Nur zwei Berliner Bezirke haben übrigens eine positive Baum-Bilanz: in Berlin-Mitte und Friedrichshain-Kreuzberg wurden 2012/2013 mehr Straßenbäume neu gepflanzt, als gefällt. In Pankow ist die Bilanz schon seit Jahren negativ. 2013/2013 gab es ein Defizit von 818 Bäumen. In Lichtenberg waren es dagegen nur 266 Bäume weniger.
Doch schon im Jahr 2010/2011 fehlten über 10.349 Bäume in Berlin.
Kampagne „Stadtbäume für Berlin“
Im Rahmen des laufenden Umweltentlastungsprogramms sollen bis Ende 2017 10.000 zusätzliche Straßenbäume gepflanzt werden, dazu hat die Senatsverwaltung für Stadtentwicklung und Umweltschutz die Kampagne Stadtbäume für Berlin ins Leben gerufen, die auch zu Spenden aufruft.
Die Kampagne kam jedoch auf politischen Druck des BUND zustande, die ganze seltsame Geschichte ist auf FUTURZWEI nachlesbar.
Aktuell läuft die 6. Pflanzperiode, die noch bis zum 28.2.2015 dauert. Das Spendenvolumen ist jedoch spärlich und nach einem Rekordjahr 2013 mit 250.843,58 € sind aktuell nur etwa 27.875,00 € (Stand: 09.02.2015) in der Kasse.

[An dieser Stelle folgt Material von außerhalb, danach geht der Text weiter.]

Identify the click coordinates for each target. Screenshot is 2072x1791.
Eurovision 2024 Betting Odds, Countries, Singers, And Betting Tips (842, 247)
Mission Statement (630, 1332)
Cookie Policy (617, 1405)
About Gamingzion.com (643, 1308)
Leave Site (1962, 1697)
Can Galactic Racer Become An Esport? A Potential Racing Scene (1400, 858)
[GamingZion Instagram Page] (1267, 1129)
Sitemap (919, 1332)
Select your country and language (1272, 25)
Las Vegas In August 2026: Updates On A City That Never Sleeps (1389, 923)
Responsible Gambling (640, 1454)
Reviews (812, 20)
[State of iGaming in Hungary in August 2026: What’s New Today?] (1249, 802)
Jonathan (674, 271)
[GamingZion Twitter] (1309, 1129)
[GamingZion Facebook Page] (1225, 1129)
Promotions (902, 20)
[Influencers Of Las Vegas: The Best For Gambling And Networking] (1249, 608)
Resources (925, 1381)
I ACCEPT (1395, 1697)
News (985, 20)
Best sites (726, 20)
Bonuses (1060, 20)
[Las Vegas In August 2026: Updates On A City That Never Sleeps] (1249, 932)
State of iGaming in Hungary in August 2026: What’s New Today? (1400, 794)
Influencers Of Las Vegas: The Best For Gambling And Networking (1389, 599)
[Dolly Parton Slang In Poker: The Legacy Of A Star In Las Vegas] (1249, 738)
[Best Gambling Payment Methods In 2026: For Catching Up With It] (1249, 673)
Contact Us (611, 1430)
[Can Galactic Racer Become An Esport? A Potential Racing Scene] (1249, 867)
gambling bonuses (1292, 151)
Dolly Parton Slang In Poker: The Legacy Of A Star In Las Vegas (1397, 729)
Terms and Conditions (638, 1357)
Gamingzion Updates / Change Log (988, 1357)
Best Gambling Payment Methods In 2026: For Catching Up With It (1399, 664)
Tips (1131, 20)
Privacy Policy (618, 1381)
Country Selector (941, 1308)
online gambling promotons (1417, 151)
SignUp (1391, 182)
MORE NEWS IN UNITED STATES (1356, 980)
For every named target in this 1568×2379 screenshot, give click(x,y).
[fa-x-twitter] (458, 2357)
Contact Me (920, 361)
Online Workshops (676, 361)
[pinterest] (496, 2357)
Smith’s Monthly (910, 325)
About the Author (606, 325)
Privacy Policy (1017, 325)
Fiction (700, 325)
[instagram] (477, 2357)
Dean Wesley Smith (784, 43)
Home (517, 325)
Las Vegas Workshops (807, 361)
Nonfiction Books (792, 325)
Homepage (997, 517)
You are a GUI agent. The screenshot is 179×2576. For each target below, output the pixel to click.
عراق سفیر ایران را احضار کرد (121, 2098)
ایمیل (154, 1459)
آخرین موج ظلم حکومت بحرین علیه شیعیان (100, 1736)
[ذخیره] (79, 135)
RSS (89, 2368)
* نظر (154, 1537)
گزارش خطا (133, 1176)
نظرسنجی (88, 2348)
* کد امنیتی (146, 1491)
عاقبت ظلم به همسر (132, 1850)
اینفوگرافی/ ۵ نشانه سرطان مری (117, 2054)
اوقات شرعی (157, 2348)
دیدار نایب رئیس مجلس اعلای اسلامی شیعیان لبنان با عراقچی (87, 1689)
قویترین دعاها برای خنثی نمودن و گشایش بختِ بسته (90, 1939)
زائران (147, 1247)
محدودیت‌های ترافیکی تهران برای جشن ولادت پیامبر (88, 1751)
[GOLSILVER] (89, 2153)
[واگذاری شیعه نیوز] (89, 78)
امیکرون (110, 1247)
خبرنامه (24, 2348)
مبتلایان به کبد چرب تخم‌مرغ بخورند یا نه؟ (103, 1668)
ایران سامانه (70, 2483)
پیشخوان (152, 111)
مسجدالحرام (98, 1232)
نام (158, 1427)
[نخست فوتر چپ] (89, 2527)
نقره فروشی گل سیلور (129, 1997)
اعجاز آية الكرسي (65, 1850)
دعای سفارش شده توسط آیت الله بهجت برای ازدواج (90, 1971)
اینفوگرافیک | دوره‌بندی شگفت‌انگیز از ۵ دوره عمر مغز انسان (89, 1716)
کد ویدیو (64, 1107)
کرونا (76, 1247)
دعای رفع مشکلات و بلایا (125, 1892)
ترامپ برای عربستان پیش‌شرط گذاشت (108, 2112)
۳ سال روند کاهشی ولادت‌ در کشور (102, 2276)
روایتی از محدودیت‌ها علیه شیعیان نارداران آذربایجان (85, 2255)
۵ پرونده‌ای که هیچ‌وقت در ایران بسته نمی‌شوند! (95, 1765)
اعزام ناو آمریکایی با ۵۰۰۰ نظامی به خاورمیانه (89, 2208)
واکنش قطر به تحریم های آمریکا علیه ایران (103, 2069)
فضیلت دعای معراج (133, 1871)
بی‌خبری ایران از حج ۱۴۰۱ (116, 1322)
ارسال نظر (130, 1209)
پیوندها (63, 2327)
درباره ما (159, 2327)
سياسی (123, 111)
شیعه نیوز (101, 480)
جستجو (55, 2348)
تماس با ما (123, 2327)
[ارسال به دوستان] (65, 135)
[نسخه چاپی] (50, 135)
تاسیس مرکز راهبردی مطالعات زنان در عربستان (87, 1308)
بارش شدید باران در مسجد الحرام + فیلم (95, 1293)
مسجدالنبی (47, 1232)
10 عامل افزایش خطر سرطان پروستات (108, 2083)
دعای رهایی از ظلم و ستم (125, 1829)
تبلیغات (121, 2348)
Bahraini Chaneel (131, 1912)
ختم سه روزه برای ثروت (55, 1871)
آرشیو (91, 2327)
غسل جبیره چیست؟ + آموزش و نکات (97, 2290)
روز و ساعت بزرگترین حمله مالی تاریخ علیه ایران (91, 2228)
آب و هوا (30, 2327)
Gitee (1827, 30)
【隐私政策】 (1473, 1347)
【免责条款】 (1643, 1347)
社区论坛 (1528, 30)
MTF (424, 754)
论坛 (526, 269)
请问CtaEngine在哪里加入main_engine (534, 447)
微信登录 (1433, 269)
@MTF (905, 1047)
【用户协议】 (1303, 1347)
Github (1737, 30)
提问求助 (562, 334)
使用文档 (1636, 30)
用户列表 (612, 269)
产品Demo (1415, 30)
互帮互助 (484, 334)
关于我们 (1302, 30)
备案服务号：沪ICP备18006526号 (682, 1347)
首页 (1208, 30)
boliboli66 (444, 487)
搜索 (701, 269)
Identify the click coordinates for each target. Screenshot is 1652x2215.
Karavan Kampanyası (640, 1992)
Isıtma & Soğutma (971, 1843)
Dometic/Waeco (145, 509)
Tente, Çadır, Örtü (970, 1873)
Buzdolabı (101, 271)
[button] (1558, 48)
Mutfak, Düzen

Immerhin werden rund 1.200 Euro benötigt, damit ein Berliner Straßenbaum gepflanzt und die ersten drei Jahre besonders gepflegt werden kann. Die Kampagne stockt die privaten Spendenmittel auf: immer wenn 500 Euro erreicht sind, gibt der Senat aus Landesmitteln den Rest dazu.
Doch die vom BUND geführte Straßenbaum-Bilanz sieht katastrophal aus: 2011 fehlten bereits 10.359 Straßenbäume.
Die Berliner Stadtpolitik hat nun noch zwei weitere Pflanzperioden Zeit, im Herbst 2015 und im Frühjahr 2016, bis sie wieder vor die Wahlbürger tritt und Rechenschaft ablegt.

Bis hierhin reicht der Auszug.